Aifa has written to the Chancellor urging against a possible reduction in higher-rate pension tax relief in next week’s Budget, saying it would undermine the concept that pension saving is not taxed twice.

The trade body’s letter to George Osborne comes amid reports that ministers are considering reducing the annual allowance for tax-privileged pension saving from £50,000 to £40,000, or potentially getting rid of higher-rate tax relief altogether.

The letter says: “We are concerned a reduction in tax relief for pensions will discourage individuals from investing in their pension fund, thereby reducing saving for retirement when increasing longevity means that people need greater encouragement to save. 

“It would undermine the Government’s policies of encouraging personal financial responsibility and reducing the burden on the welfare state.  Furthermore, such a step would further complicate the already hard-to-navigate pension regulatory framework.”

Aifa reminds Osborne the Conservatives promised to support saving through the tax system before they came to power, and of their pledge that they would look to avoid the uncertainty caused by “unpredictable and rushed changes to the tax system”.

The letter adds: “Although we recognise the argument that led to last year’s reduction of the annual allowance from £255,000 to £50,000, we are strongly opposed to this latest possible change.

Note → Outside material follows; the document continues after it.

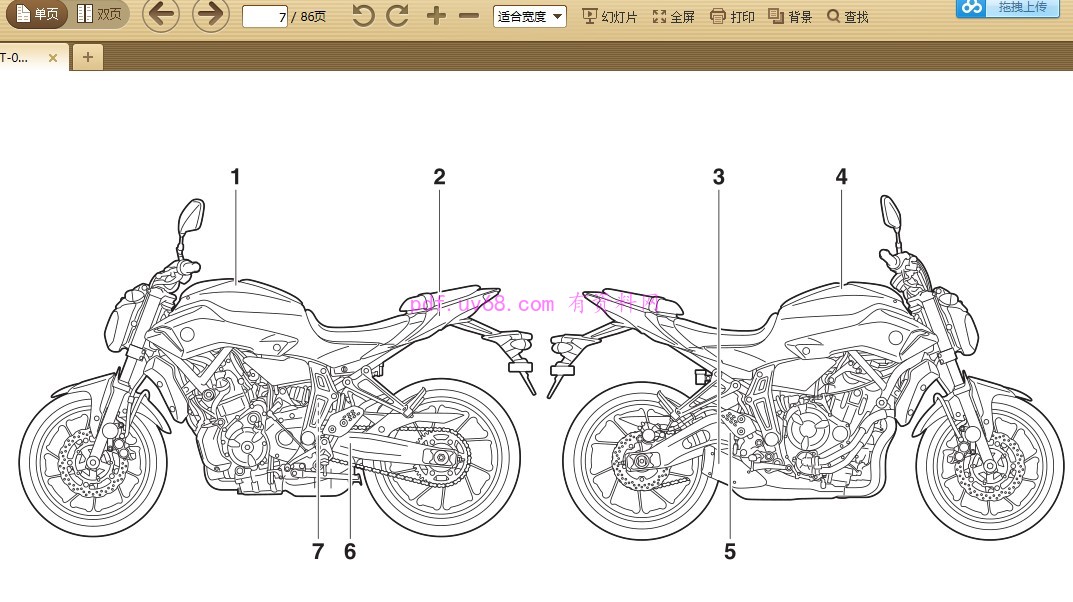Switch to double page view (双页)

point(100,14)
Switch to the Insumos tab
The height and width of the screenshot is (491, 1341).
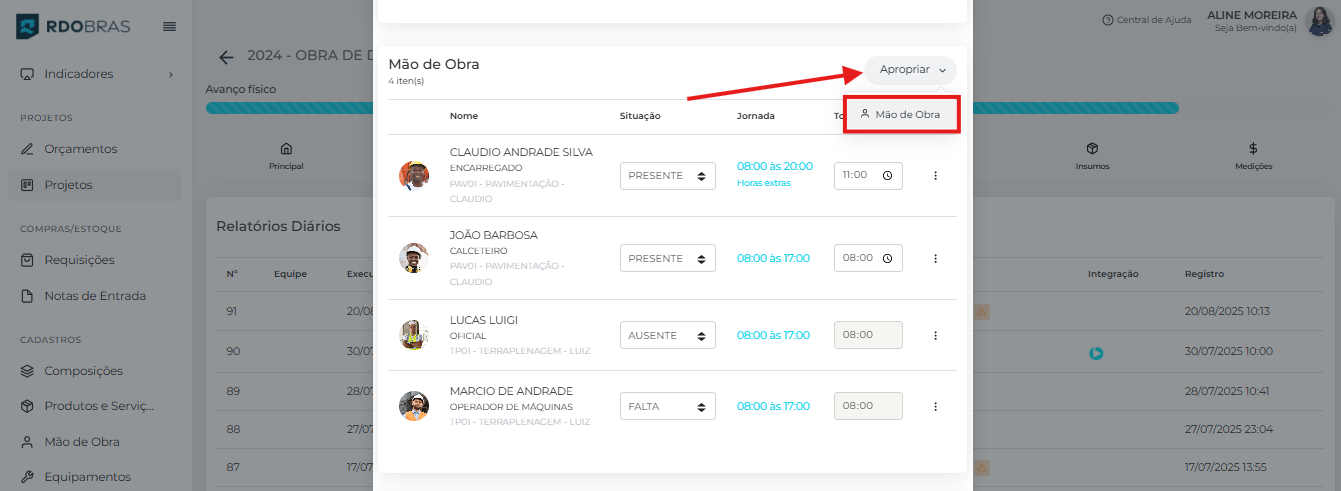pyautogui.click(x=1092, y=156)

“This measure will affect a vast number of people who are making sensible steps to ensure that they have adequate retirement savings.  It would undermine the principle that pension saving depends on – that income is not taxed twice. 

“We believe the effect of such a measure would be to reduce contributions to pensions, which would be a bad outcome for the future of society and the economy.”

Aifa’s letter follows wider industry calls to avoid further reforms to pension tax relief.

Last week, The Times newspaper carried a letter signed by industry bodies such as the Association of British Insurers and the Institute of Directors warning Osborne against any possible reform of higher-rate pension tax relief.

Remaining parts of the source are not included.